● REQUIRED WORK:
Write out only the lines from the line that holds "Where should I click to: Start" to the end of the listing below, inclusive, with the pictures omitted.

----------

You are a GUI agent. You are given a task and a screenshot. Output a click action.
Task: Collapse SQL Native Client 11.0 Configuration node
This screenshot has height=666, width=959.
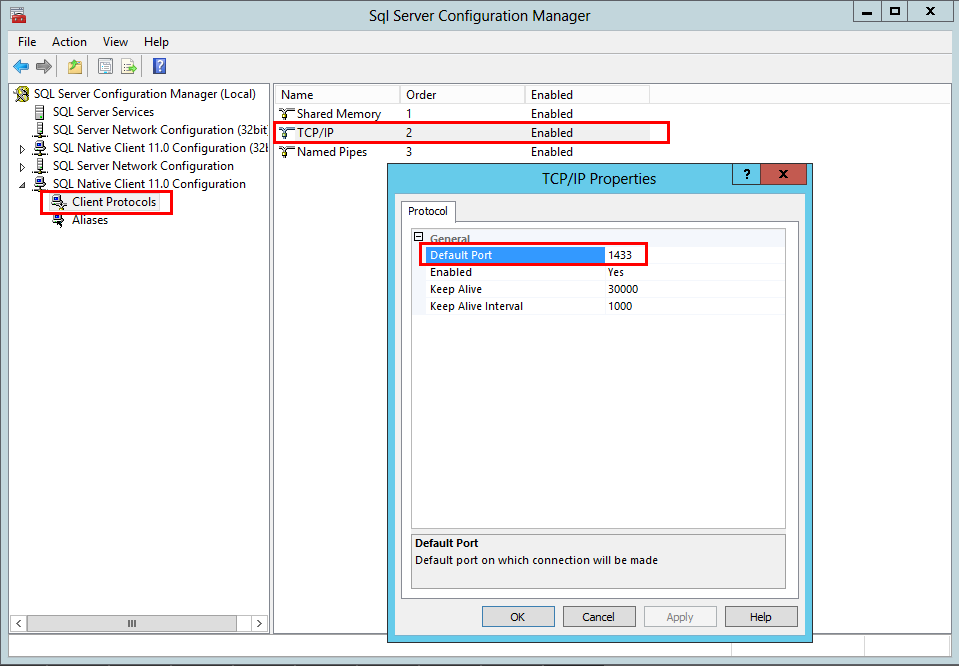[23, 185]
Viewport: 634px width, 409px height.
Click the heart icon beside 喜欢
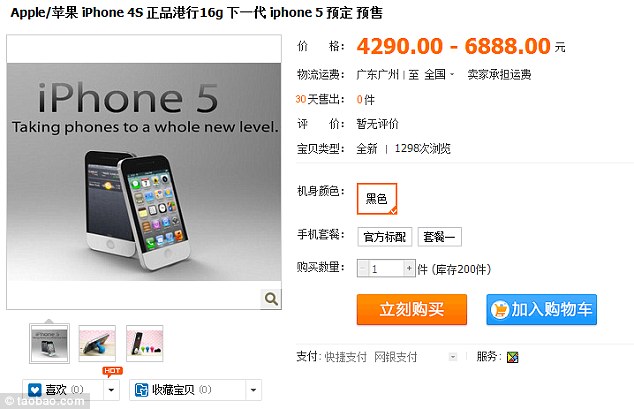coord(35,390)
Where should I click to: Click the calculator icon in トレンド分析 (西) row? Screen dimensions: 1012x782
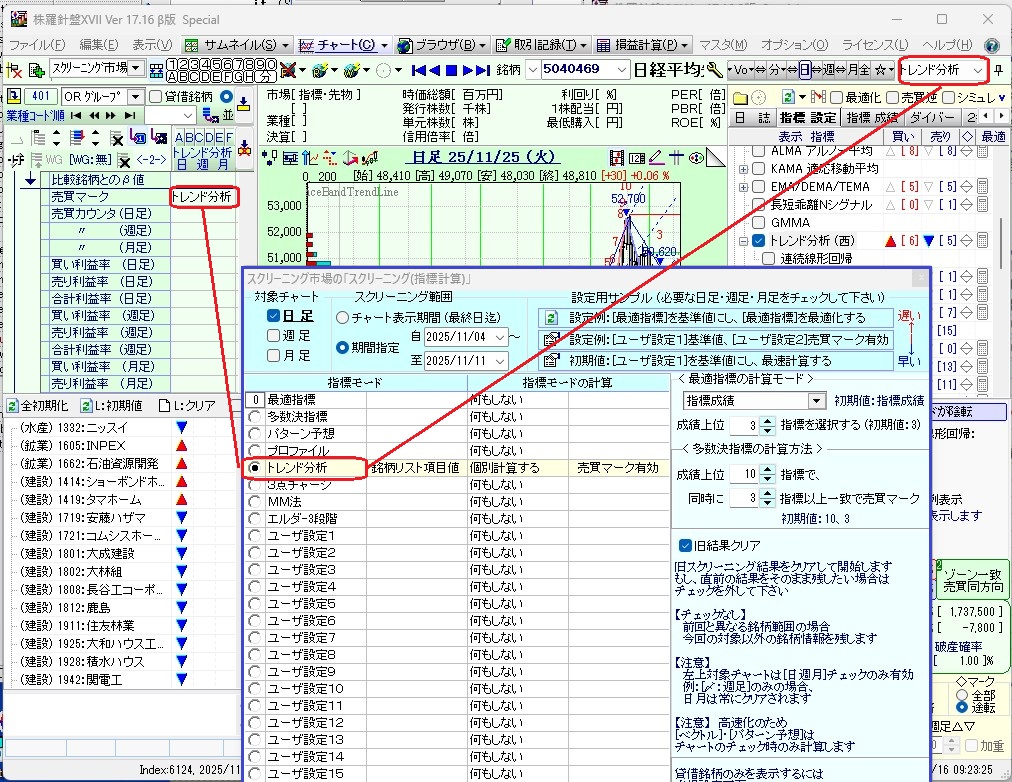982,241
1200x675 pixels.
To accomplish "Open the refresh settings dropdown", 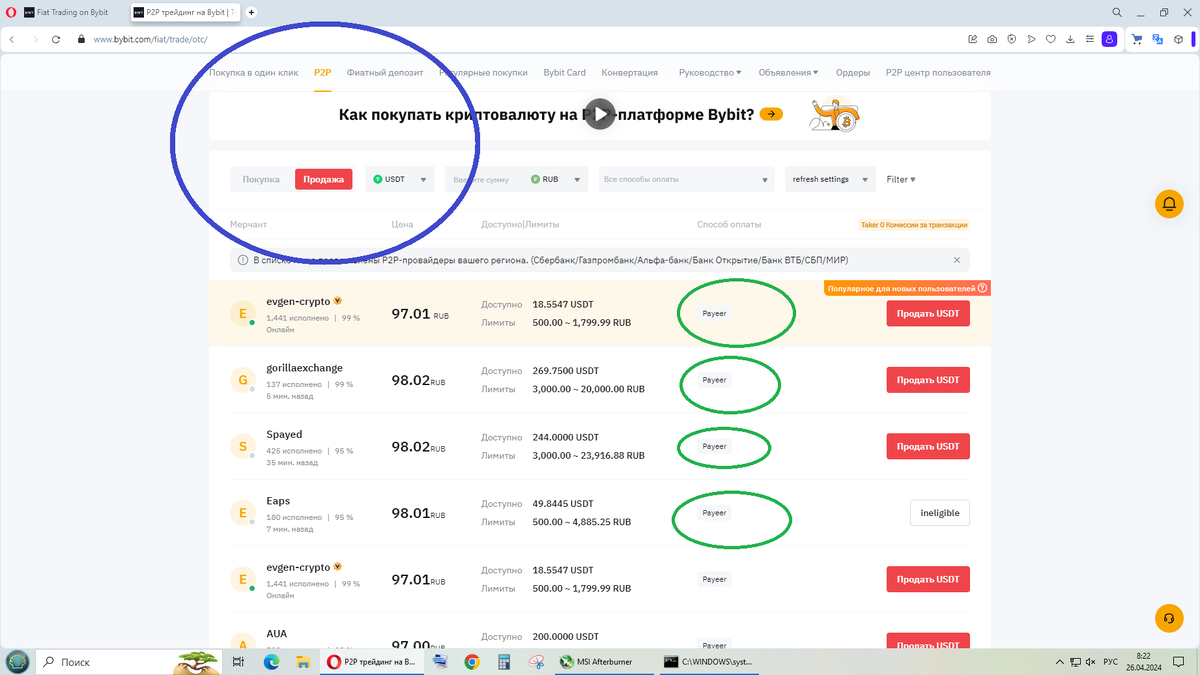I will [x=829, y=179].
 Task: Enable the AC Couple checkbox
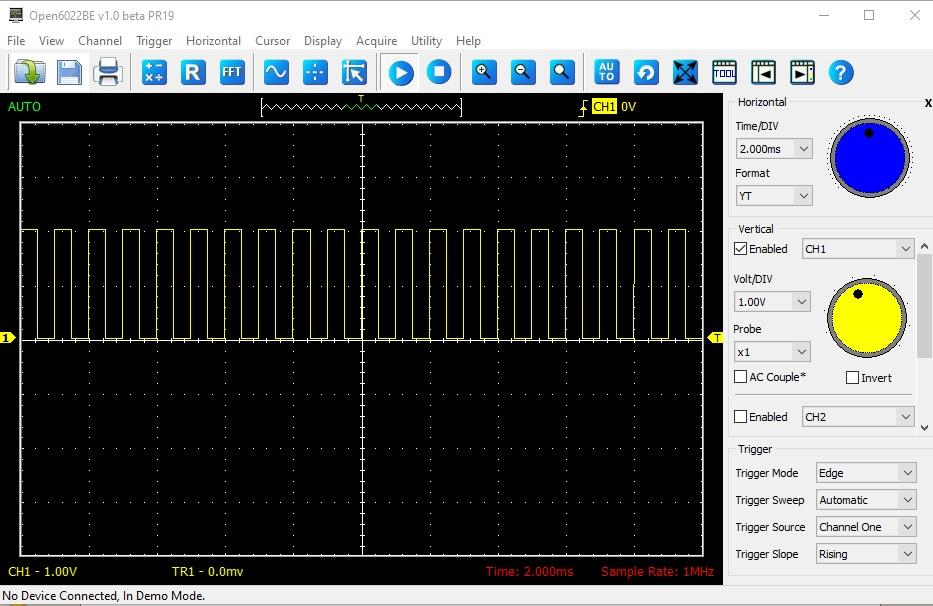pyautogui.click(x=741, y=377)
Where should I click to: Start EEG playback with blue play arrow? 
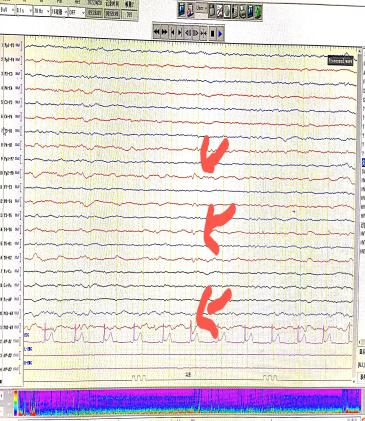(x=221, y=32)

----------

● EXPECTED ANSWER:
Where should I click to: Start EEG playback with blue play arrow? 
(x=221, y=32)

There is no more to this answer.